Optimistic Divergences and Key Assist
I consider there is a affordable probability of a reversal in defensive sectors again to the upside subsequent week. Check out 60-minute charts of all of the defensive sectors:
XLRE:
XLRE’s PPO is starting to show increased, simply because it assessments its 4-week uptrend line. If we see one other low in value, it is fairly seemingly {that a} optimistic divergence will end result, indicative of slowing draw back value momentum. That, together with XLRE’s propensity to steer the market in December, has me inquisitive about a fast commerce. Seeing a reversal to the upside first could be a welcome signal. I might not less than be watching the motion right here over the following week.
XLU:
The XLU already has printed a optimistic divergence, suggesting a possible 50-hour take a look at within the 81.00-81.50 space. Once more, realizing utilities typical December management, I am waiting for a reversal.
XLP:
XLP appears to be like strong after printing a bullish cup with deal with continuation sample. Shopper shares have been robust, particularly client discretionary (XLY). However XLP likes December, so we’ll see if it may outperform the XLY for a quick interval.
XLV:
Okay, I am not seeing a lot bullishness right here. I’ve just lately mentioned the long-term assist on XLV close to the 137 stage, previous to the most recent bounce from 140. Presently, nonetheless, I see a bearish PPO crossover and no strong value assist close by. There is a hole assist stage simply above 144 which may maintain, however in any other case, XLV could possibly be poised for a return go to to 140.

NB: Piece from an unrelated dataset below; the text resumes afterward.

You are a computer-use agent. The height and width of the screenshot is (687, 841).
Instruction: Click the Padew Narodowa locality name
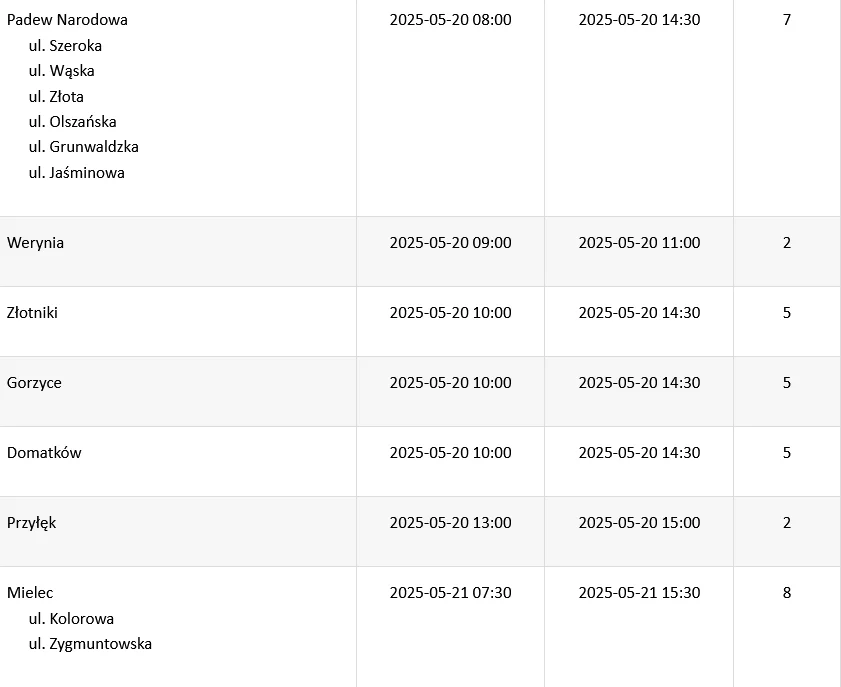(67, 20)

Historic Annualized Returns By Day By Main Index
Whereas December is a bullish month for our main indices, we’re quickly approaching the worst interval inside December. We break down the robust and weak intervals for our EarningsBeats.com subscribers each month in our EB Month-to-month Seasonality Report and we offer upcoming every day annualized efficiency numbers in our EB Weekly Market Report (WMR). Our newest WMR highlighted the next every day annualized returns for the primary half of December on the S&P 500, NASDAQ, and Russell 2000:
S&P 500 (since 1950)
- Dec 2: +20.80%
- Dec 3: -37.54%
- Dec 4: +34.45%
- Dec 5: +36.61%
- Dec 6: +44.90%
- Dec 7: +22.82%
- Dec 8: +16.37%
- Dec 9: -7.56%
- Dec 10: +9.26%
- Dec 11: -41.19%
- Dec 12: +2.75%
- Dec 13: -0.12%
- Dec 14: -62.95%
- Dec 15: -17.54%
NASDAQ (since 1971)
- Dec 2: +39.30%
- Dec 3: -54.04%
- Dec 4: +22.34%
- Dec 5: +99.62%
- Dec 6: +13.03%
- Dec 7: +1.36%
- Dec 8: +53.51%
- Dec 9: -69.02%
- Dec 10: +53.82%
- Dec 11: -86.19%
- Dec 12: -14.96%
- Dec 13: -61.84%
- Dec 14: -109.19%
- Dec 15: -29.80%
Russell 2000 (since 1987)
- Dec 2: +121.88%
- Dec 3: -26.06%
- Dec 4: +32.13%
- Dec 5: +136.88%
- Dec 6: +48.07%
- Dec 7: -26.09%
- Dec 8: +93.55%
- Dec 9: -90.45%
- Dec 10: -18.96%
- Dec 11: -104.36%
- Dec 12: +16.47%
- Dec 13: -38.62%
- Dec 14: -87.43%
- Dec 15: -36.23%
The primary week of December held true and was very bullish, particularly the big cap progress shares that drove outperformance in each the S&P 500 and NASDAQ.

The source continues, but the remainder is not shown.